If you look at the board layout as pictured above, the topmost pin of each of the bank of PIN array is connected to Vcc (+5V), the bottommost pins are all connected (through vias) to ground, and the center pins are the signal that carries to the Attiny. If you connect multiple motion sensors, just expand the array and count of digital input pins (pir_pins[numberOfPirs] = {8}) to include the PIRs you're using, and also note that a value of '8' as listed is completely invalid for an Attiny.

bigmattyc1 month ago

Can you supply the correct pinouts for the board as drawn?

Using one PIR, on JP3, I've done the following, but I want to make sure it's correct:

#define ldr_pin 2

#define led_pin 3

const int numberOfPirs = 1;

const int pir_pins[numberOfPirs] = {7};

Do you think that's correct?

So I think your initial code is a little bit buggy. Your mileage may vary, of course, but I've fixed it up and put a project on github. Anyone who's doing this project should take a look:

http://github.com/mattcole3/motion_led_nightlight

You may infer by this comment that I have had your boards printed. You would be correct. :) I used OSH Park to get the boards for ~$5 USD each, with about a 10 day turnaround.

back-of-board.jpgfront-of-board.jpg

I like it, maybe adding a ambient light sensor to detect if the LEDs are needed would be a good idea?

It has and ldr to measure ambient light.

DougM21 month ago

Sounds like a fun project.

Or, you can go to Home Depot and buy one of the many 120 VAC motion detector for security lights that have a built in light sensor for night-only operation for about $10 (more if you wish). Then plug an led strip into it.

VeryEvilBetty (author)  DougM21 month ago

Yes that could be a solution but than i have less freedom in time settings. And when its activated it slowly increase light.

yhtomitsy1 month ago

cool project. I will try it out

JasonD21 month ago

Is it possible to wire multiple motion sensors so that, no matter what side of the bed detects motion, it will switch on?

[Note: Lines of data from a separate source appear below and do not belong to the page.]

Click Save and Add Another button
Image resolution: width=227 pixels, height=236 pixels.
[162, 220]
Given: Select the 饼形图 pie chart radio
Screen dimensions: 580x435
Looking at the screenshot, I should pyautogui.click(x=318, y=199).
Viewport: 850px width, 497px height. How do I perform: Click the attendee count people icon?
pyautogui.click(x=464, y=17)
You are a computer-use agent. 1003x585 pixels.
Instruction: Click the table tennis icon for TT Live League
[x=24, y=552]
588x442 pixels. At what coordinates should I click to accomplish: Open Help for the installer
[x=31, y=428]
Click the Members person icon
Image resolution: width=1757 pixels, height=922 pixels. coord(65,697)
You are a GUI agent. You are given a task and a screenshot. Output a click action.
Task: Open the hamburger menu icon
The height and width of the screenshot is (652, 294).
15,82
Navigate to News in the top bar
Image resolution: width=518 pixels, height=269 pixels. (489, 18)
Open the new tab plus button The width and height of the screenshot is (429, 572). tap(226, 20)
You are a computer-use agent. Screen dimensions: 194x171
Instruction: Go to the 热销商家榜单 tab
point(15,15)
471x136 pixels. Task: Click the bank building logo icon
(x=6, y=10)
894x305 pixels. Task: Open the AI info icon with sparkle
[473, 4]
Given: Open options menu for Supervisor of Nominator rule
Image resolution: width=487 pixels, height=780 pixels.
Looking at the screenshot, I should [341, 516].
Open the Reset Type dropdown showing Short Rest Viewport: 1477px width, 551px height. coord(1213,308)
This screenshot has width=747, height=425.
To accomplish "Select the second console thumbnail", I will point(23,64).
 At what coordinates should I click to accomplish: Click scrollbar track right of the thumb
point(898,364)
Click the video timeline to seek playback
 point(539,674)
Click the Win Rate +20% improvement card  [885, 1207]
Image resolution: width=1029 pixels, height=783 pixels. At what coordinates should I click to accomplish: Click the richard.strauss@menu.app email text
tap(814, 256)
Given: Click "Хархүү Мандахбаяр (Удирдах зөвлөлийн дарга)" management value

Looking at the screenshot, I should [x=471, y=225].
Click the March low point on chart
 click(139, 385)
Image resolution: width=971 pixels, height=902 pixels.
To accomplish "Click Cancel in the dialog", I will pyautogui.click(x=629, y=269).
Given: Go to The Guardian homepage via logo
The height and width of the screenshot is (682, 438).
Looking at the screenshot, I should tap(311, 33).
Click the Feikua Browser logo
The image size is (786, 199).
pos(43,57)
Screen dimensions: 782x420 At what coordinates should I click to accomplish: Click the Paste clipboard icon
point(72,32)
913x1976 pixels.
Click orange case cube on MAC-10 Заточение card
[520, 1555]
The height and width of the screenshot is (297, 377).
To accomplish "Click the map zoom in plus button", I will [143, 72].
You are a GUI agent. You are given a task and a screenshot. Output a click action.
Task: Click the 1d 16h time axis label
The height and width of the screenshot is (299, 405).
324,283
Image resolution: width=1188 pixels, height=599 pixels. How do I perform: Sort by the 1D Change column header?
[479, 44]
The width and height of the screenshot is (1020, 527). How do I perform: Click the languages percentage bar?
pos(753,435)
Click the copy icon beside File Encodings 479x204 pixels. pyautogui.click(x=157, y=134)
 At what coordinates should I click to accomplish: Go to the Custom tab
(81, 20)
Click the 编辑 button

VeryEvilBetty (author)  JasonD21 month ago

Yes in the code you can increase the number of sensors and add the corresponding pin to the array. Look at at the software section for a more detailed explanation. I haven't tried multiple sensors parallel to a single pin because i only have a single sensor at the moment. Im waiting on a delivery with new sensors

sanmahaan1 month ago

Could the hardware assembly part be explained more in detail for the non technical people.

VeryEvilBetty (author)  sanmahaan1 month ago

I will try to do that in the next couple of days

tamberg1 month ago

Cool! Built an EL-wire variant some time ago http://www.instructables.com/id/Motion-Triggered-Bed-to-Bathroom-Floor-Illuminatio/

yun14u11 month ago

integrate with a real-time clock (RTC) and you will have a winner. the LED's only activate at night.

selp1 month ago

it would be better with warm white led (and not cool white)

VeryEvilBetty (author)  selp1 month ago

Yes that probably would be better. But the thing is i ordered the ledstrip a couple of weeks ago and at that time i didn't had an idea of what to do with it. And i became this. And until now i haven't had a problem with the cool white.

seamster1 month ago

Great idea!

VeryEvilBetty (author)  seamster1 month ago

Thank you.

boatingman1 month ago
But what do you do when you see the shadows moving? The monster under the bed doesn't lie still.
VeryEvilBetty (author)  boatingman1 month ago

As long as the monster stays under the bed it stays dark. The sensors are mounted on the edge of the bed and point out so they don't detect movement under the bed. And when he crawls out from under the bed he has some light to see where he is going. No need to always be unfriendly against the monster under the bed.